**WORK INSTRUCTION**
Please return only the lines from the one holding "Where should I click to: Focus" through the one holding "Task: Switch to the MACD indicator tab", exactly as they appear in the records below, both ends included.

==============================

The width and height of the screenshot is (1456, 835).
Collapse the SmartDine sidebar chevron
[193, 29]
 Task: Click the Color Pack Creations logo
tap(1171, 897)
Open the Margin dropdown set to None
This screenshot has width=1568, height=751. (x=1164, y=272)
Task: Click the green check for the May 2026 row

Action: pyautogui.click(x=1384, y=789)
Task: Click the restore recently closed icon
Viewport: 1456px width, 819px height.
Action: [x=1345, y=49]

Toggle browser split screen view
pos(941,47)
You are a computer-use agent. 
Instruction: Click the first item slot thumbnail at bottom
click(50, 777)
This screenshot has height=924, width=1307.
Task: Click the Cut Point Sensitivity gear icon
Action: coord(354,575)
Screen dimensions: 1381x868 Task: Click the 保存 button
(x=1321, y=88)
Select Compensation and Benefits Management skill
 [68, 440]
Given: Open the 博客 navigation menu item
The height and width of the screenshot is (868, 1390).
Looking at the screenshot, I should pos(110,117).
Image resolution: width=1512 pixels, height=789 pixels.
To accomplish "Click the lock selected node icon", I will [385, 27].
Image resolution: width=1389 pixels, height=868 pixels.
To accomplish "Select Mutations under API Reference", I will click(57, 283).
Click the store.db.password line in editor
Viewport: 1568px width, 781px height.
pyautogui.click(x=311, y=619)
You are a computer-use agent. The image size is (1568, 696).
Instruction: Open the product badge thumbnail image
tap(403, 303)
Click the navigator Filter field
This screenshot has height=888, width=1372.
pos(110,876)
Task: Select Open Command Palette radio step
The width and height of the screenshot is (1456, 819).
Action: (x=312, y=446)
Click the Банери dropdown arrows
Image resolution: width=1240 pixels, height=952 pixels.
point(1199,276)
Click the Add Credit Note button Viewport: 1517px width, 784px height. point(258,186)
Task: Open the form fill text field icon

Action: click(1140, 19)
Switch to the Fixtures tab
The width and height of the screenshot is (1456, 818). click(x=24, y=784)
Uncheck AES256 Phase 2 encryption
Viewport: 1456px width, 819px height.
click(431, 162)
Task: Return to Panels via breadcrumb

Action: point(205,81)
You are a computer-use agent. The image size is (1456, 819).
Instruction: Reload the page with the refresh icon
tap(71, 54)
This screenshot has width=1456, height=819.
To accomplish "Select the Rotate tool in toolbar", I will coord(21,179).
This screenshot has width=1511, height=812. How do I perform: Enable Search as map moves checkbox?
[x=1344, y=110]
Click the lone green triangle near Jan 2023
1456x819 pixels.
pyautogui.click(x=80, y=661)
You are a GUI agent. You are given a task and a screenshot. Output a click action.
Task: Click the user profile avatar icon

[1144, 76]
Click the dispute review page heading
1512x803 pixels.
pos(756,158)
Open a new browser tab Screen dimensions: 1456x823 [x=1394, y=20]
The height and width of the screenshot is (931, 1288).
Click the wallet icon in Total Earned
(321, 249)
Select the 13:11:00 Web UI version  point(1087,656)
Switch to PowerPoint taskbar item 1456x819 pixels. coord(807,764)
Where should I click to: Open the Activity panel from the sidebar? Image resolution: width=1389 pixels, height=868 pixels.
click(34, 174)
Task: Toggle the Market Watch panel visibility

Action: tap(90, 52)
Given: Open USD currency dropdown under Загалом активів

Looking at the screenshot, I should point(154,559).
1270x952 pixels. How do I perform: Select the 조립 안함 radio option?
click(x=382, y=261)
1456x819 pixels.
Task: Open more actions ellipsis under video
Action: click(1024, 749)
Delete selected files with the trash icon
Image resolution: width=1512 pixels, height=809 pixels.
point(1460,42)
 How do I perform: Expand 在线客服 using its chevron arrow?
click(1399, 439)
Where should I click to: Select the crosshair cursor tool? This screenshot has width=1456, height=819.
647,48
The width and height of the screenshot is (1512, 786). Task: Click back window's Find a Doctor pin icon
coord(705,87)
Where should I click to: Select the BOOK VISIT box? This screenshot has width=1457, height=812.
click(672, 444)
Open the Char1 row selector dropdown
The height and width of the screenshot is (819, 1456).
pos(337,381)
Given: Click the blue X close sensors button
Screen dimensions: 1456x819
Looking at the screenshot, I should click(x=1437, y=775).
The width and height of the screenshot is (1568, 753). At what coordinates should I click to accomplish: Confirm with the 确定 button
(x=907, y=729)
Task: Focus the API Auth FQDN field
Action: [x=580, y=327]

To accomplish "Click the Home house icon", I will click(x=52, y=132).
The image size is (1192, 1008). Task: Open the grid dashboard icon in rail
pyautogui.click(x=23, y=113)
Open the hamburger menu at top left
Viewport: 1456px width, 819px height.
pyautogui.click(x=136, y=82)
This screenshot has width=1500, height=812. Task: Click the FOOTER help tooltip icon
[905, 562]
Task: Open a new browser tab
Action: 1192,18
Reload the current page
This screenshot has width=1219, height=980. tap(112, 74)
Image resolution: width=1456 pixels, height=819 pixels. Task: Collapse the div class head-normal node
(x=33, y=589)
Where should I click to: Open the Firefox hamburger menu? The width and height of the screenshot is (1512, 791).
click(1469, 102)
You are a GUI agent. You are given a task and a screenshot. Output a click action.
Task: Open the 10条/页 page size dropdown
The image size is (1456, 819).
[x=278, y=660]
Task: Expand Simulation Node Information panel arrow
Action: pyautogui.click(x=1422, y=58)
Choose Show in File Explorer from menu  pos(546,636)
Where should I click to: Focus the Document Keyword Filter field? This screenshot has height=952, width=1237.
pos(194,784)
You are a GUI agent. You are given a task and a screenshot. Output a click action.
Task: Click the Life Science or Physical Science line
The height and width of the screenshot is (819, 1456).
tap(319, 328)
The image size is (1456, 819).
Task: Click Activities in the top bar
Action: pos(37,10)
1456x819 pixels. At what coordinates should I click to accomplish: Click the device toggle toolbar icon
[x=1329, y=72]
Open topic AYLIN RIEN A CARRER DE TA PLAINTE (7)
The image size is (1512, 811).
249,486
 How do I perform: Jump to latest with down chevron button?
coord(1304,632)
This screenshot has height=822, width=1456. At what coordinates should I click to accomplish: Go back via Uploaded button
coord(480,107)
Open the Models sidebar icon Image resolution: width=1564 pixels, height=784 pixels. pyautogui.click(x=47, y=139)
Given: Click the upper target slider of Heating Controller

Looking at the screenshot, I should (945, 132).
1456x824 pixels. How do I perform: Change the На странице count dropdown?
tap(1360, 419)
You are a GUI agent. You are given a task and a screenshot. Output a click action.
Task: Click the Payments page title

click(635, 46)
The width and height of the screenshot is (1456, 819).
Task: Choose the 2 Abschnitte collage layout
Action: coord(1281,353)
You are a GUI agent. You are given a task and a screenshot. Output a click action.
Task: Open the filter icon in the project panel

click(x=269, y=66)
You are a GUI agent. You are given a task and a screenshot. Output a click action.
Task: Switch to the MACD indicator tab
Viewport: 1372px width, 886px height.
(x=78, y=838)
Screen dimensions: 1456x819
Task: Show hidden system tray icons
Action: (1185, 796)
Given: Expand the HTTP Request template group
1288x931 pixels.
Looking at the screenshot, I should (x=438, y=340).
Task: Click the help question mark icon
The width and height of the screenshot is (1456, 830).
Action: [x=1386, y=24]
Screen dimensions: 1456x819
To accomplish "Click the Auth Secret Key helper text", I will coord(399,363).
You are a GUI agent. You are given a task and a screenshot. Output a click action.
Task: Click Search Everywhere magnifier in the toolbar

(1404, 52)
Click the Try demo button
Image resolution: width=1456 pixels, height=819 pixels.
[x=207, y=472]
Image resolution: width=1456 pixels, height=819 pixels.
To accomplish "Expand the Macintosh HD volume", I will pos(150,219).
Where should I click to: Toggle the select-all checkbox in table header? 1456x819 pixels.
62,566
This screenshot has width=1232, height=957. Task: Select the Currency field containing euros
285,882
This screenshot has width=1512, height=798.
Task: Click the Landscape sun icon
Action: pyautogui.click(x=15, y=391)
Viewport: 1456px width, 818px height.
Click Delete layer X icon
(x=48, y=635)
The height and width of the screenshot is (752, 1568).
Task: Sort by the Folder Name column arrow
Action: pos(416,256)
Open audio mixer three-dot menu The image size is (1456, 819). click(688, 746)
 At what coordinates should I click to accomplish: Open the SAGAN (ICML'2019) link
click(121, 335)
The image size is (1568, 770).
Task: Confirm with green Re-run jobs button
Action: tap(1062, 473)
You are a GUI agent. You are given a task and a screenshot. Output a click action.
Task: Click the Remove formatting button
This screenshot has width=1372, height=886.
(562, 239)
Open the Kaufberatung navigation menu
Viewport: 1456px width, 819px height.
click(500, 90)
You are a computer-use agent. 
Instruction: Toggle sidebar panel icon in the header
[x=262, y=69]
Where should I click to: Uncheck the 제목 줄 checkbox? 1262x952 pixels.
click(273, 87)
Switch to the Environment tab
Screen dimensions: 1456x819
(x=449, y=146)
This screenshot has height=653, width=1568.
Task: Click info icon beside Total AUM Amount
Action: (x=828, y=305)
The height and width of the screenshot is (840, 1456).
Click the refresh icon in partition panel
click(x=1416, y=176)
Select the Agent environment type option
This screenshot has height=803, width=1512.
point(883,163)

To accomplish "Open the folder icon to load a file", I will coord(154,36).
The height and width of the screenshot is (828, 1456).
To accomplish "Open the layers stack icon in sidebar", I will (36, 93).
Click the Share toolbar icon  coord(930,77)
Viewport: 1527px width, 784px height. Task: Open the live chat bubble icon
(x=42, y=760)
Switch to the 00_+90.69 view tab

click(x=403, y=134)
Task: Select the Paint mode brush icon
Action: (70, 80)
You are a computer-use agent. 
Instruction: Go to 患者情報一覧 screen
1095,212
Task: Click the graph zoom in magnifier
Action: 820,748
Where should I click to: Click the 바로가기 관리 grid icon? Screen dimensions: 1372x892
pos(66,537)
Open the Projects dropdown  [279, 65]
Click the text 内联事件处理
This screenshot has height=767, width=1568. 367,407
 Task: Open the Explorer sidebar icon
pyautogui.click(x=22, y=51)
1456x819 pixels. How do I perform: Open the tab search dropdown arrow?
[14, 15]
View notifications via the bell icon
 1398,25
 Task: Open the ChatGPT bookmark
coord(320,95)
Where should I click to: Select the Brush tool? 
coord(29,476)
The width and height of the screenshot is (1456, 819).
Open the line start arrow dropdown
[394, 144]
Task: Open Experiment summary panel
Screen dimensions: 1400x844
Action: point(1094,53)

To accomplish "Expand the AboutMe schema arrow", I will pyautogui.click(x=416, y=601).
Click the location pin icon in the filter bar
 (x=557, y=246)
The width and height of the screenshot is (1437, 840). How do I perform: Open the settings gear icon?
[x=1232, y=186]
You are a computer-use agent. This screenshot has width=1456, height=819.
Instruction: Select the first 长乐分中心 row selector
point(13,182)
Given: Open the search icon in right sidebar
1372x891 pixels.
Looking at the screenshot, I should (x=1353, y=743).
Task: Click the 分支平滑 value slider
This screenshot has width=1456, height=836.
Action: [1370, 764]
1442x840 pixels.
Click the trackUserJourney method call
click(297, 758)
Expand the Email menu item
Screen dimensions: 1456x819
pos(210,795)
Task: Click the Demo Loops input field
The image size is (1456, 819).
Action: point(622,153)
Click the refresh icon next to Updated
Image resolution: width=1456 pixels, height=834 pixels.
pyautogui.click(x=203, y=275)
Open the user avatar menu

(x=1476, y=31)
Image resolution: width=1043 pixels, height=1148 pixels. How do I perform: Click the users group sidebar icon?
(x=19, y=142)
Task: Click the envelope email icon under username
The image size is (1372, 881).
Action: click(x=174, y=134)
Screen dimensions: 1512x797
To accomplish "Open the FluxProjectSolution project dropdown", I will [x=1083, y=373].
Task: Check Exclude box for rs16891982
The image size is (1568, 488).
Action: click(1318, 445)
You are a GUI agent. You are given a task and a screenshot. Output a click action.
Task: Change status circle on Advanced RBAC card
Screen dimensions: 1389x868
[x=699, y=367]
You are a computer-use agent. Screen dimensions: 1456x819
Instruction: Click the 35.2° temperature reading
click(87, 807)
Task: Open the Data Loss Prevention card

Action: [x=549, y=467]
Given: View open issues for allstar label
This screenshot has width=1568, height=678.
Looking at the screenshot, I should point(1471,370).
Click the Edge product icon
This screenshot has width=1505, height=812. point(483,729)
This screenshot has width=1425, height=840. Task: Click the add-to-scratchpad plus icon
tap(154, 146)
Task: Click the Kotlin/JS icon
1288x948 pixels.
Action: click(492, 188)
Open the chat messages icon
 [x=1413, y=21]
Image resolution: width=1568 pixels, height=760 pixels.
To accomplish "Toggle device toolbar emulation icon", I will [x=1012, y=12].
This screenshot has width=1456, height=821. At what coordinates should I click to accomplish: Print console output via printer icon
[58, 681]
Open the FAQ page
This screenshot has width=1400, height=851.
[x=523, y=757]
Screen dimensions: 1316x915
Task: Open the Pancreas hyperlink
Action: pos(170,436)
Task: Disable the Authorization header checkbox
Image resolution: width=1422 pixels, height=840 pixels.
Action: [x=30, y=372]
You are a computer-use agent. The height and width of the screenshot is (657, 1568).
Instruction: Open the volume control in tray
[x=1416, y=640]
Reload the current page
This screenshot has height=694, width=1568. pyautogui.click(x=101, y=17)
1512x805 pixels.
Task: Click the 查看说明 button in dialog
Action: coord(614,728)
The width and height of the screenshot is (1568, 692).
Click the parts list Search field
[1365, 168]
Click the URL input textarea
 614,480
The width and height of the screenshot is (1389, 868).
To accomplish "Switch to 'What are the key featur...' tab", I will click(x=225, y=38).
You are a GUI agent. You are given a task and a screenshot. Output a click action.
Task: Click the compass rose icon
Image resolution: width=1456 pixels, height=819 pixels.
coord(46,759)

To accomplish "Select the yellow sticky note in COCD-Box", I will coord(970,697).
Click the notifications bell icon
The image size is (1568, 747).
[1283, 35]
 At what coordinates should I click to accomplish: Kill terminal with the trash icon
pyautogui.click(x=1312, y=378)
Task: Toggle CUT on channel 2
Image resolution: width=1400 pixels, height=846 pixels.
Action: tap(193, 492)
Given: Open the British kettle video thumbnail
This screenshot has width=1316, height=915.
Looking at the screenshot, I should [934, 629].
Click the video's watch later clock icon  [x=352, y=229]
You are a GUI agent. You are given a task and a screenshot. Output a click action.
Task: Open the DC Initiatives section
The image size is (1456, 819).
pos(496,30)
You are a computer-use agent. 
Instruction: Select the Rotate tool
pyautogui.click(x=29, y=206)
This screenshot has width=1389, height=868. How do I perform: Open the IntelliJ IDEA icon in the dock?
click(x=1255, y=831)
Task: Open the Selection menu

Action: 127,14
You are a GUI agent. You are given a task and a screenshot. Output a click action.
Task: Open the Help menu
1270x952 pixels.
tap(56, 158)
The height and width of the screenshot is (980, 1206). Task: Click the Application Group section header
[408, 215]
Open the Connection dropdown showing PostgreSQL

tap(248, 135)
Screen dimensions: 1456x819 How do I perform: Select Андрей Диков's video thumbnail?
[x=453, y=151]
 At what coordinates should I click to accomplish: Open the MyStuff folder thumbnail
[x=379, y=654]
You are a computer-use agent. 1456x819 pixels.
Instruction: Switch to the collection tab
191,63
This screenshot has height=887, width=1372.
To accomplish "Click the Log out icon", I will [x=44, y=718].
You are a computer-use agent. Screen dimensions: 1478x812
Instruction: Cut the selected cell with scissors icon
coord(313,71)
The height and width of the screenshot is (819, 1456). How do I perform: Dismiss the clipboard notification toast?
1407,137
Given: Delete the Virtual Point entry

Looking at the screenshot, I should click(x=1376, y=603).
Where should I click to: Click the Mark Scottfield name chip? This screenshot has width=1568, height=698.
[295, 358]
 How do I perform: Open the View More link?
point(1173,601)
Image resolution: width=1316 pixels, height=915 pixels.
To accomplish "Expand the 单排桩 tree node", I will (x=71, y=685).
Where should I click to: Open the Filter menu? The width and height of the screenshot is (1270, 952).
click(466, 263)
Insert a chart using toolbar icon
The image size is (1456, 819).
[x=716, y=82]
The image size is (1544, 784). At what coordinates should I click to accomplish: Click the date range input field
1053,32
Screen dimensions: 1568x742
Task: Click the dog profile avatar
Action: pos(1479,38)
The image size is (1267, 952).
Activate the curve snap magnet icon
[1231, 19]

==============================

**THE ANSWER**
Where should I click to: Focus the Document Keyword Filter field? This screenshot has height=952, width=1237.
pos(194,784)
You are a GUI agent. You are given a task and a screenshot. Output a click action.
Task: Click the Life Science or Physical Science line
The height and width of the screenshot is (819, 1456).
tap(319, 328)
The image size is (1456, 819).
Task: Click Activities in the top bar
Action: pos(37,10)
1456x819 pixels. At what coordinates should I click to accomplish: Click the device toggle toolbar icon
[x=1329, y=72]
Open topic AYLIN RIEN A CARRER DE TA PLAINTE (7)
The image size is (1512, 811).
249,486
 How do I perform: Jump to latest with down chevron button?
coord(1304,632)
This screenshot has height=822, width=1456. At what coordinates should I click to accomplish: Go back via Uploaded button
coord(480,107)
Open the Models sidebar icon Image resolution: width=1564 pixels, height=784 pixels. pyautogui.click(x=47, y=139)
Given: Click the upper target slider of Heating Controller

Looking at the screenshot, I should (945, 132).
1456x824 pixels. How do I perform: Change the На странице count dropdown?
tap(1360, 419)
You are a GUI agent. You are given a task and a screenshot. Output a click action.
Task: Click the Payments page title

click(635, 46)
The width and height of the screenshot is (1456, 819).
Task: Choose the 2 Abschnitte collage layout
Action: coord(1281,353)
You are a GUI agent. You are given a task and a screenshot. Output a click action.
Task: Open the filter icon in the project panel

click(x=269, y=66)
You are a GUI agent. You are given a task and a screenshot. Output a click action.
Task: Switch to the MACD indicator tab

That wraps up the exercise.